Recorded data |
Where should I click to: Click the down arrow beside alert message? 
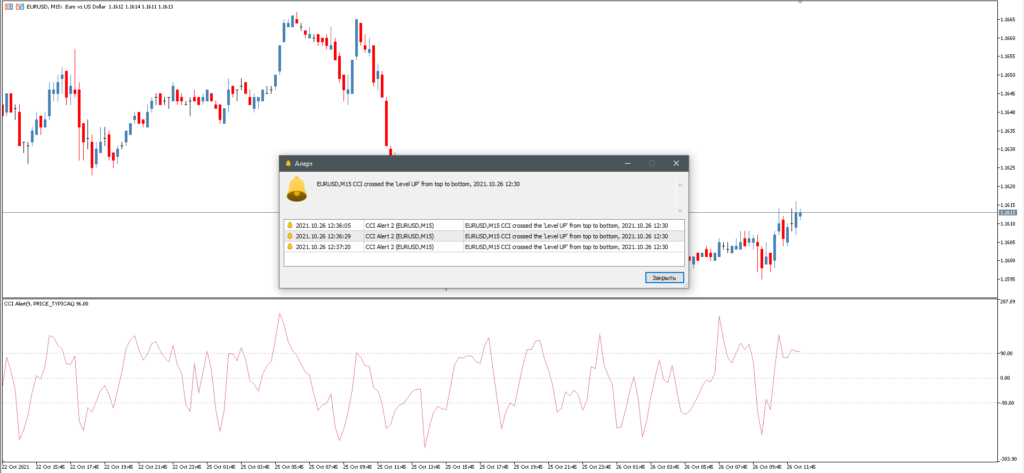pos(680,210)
---
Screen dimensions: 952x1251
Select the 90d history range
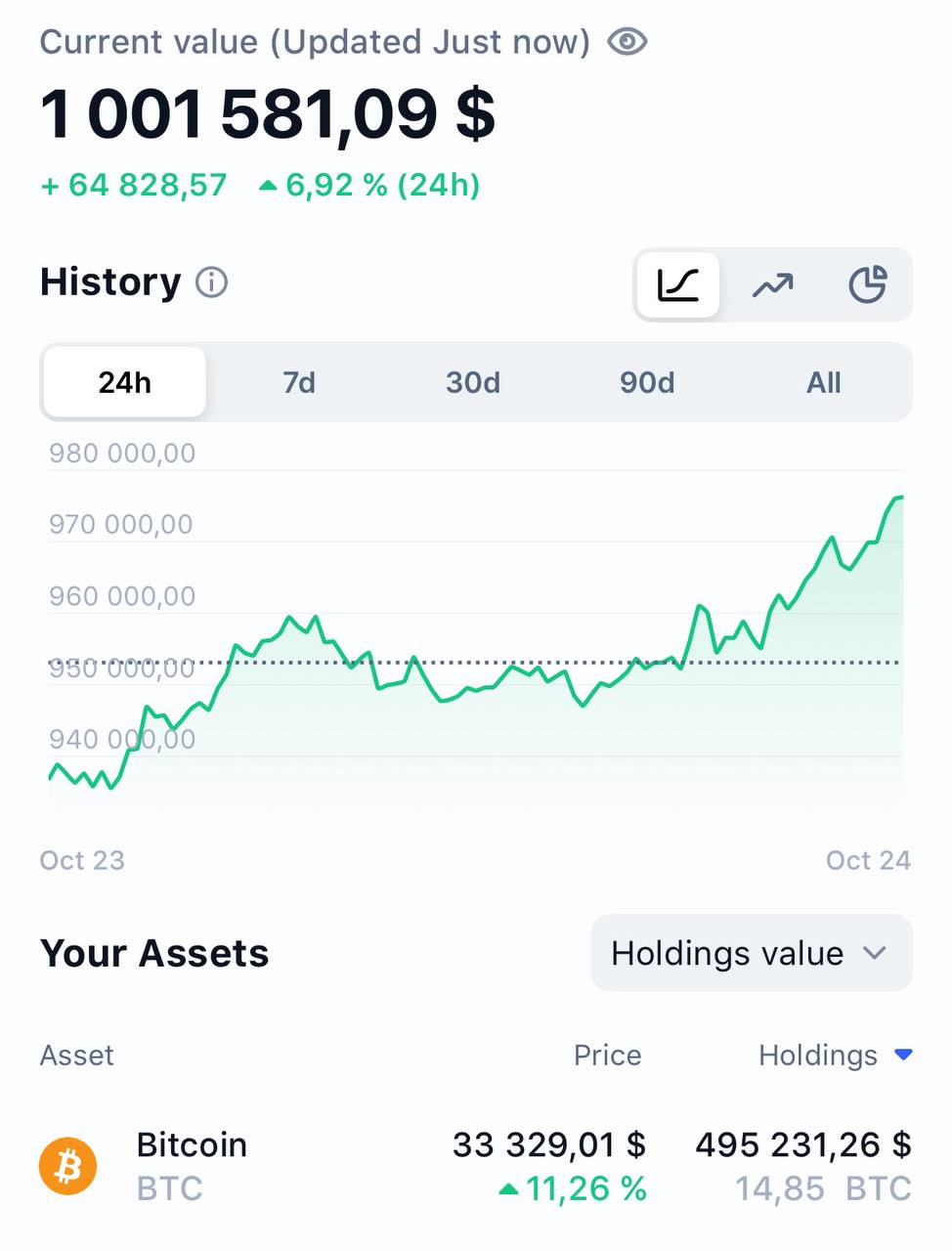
==
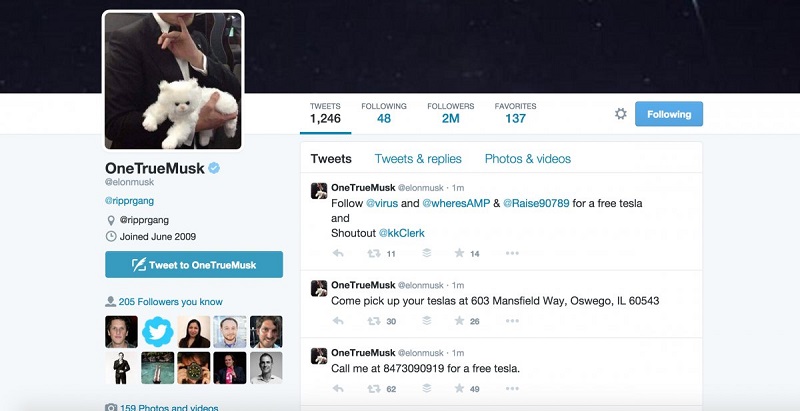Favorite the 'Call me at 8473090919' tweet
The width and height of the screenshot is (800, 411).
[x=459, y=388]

Exercise brief | When you reach the line holding "Screen dimensions: 952x1251" in the records above, begin reproducing exactly, stop after the line holding "Select the 90d history range", and output nothing else.

Response area |
Screen dimensions: 952x1251
Select the 90d history range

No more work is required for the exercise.